:: Текст ::

Теперь, на шестом году русской революции, уже достаточно обнаружился ее общий облик. И путь развития ее внутри страны, и история отношений ее к внешнему миру одинаково свидетельствуют, что Россия переживает не переворот, а бунт, не смуту, а именно великую революцию со всеми характерными ее особенностями. Этот едва ли не бесспорный уже ныне факт позволяет сделать и некоторые непосредственные выводы:

Во-первых, русская революция коренным образом изменит политический и социальный лик страны, принесет ей собою воистину «новую жизнь»; во-вторых, русская революция оплодотворит мировую историю, внеся в нее существенно новый фактор, явится неотвратимым стимулом исторического прогресса; в-третьих, русская революция будет развиваться и завершится органически, т. е. никакая внешняя, посторонняя ей сила не сможет прервать или значительно исказить линии ее развития; порожденная национальной жизнью, она служит национальным целям и кончится, лишь осуществив свои объективно исторические задачи; и, наконец, в-четвертых, программа «зенитного» периода русской революции, будучи «идеей-силой» большого исторического масштаба, не может быть осуществлена в условиях наличной действительности; попытка ее претворения в жизнь, принесшая стране столько разрушений, объективно неповторима.

Этими общими выводами, этой беспристрастной исторической оценкой русской революции должны мы руководствоваться при определении нашего отношения к ней. Пусть к нам, современникам, она сейчас обращена более темным, нежели светлым своим ликом. Пусть для нас она прежде всего стихия, в которую мы погружены, притом стихия мучительная и жестокая, часто злая, калечащая жизни, несущая всевозможные страдания. Пусть так. Но чтобы не усиливать невольно этих страданий, чтобы не сгущать и без того густых красок мрачного революционного быта, мы обязаны в нашей практической деятельности исходить не из эмпирических впечатлений момента, а из общего анализа революции и ее исторической роли. По старой формуле Спинозы мы прежде всего должны «не плакать, не осмеивать, не проклинать, а понимать»…

 

II

 

Особенно ярко национальная значимость русской революции проявилась в сфере международной политики революционной России. Если сначала именно внешний престиж государства российского казался повергнутым в прах октябрьскими событиями (Брестский мир! Паралич всех государственно-национальных связей!), то по мере развития революции становилось совершенно очевидным, что этот престиж неуклонно и фатально восстанавливается. Самая логика истории возрождала его из пепла обновленным и очищенным, словно оправдывая глубокий афоризм гегелевской диалектики о Духе, который «приобретает свою истину только тогда, когда найдет самого себя в абсолютной разорванности» (евангельское «не оживет, аще не умрет»). Революционные вожди, революционизируя нацию, национализировали революцию: чтобы убедиться в этом, достаточно познакомиться хотя бы с нотами Чичерина за четыре года… Потерянная Россия возвращала себя в том самом историческом смерче, который разрушил и опустошил ее.

:::
:: Блок данных ::

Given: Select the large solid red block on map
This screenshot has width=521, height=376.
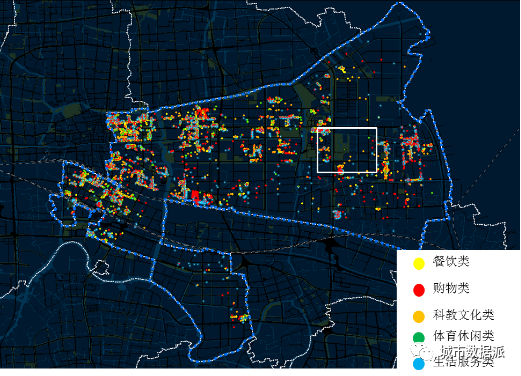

:::

### Задания
• a. Переведите на английский язык предложение из текста о русской революции: «Теперь, на шестом году русской революции, уже достаточно обнаружился ее общий облик.»
• b. Перечислите все вводные слова, которыми в тексте о русской революции пронумерованы выводы (вида «во-первых»).
• c. Выпишите из текста о русской революции отрезок, начинающийся словами «Во-первых, русская революция» и заканчивающийся словами «разрушений, объективно неповторима.».

### Ответы
• a. Now, in the sixth year of the Russian revolution, its general appearance has already become sufficiently evident.

• b. Во-первых, во-вторых, в-третьих, в-четвертых.

• c.
Во-первых, русская революция коренным образом изменит политический и социальный лик страны, принесет ей собою воистину «новую жизнь»; во-вторых, русская революция оплодотворит мировую историю, внеся в нее существенно новый фактор, явится неотвратимым стимулом исторического прогресса; в-третьих, русская революция будет развиваться и завершится органически, т. е. никакая внешняя, посторонняя ей сила не сможет прервать или значительно исказить линии ее развития; порожденная национальной жизнью, она служит национальным целям и кончится, лишь осуществив свои объективно исторические задачи; и, наконец, в-четвертых, программа «зенитного» периода русской революции, будучи «идеей-силой» большого исторического масштаба, не может быть осуществлена в условиях наличной действительности; попытка ее претворения в жизнь, принесшая стране столько разрушений, объективно неповторима.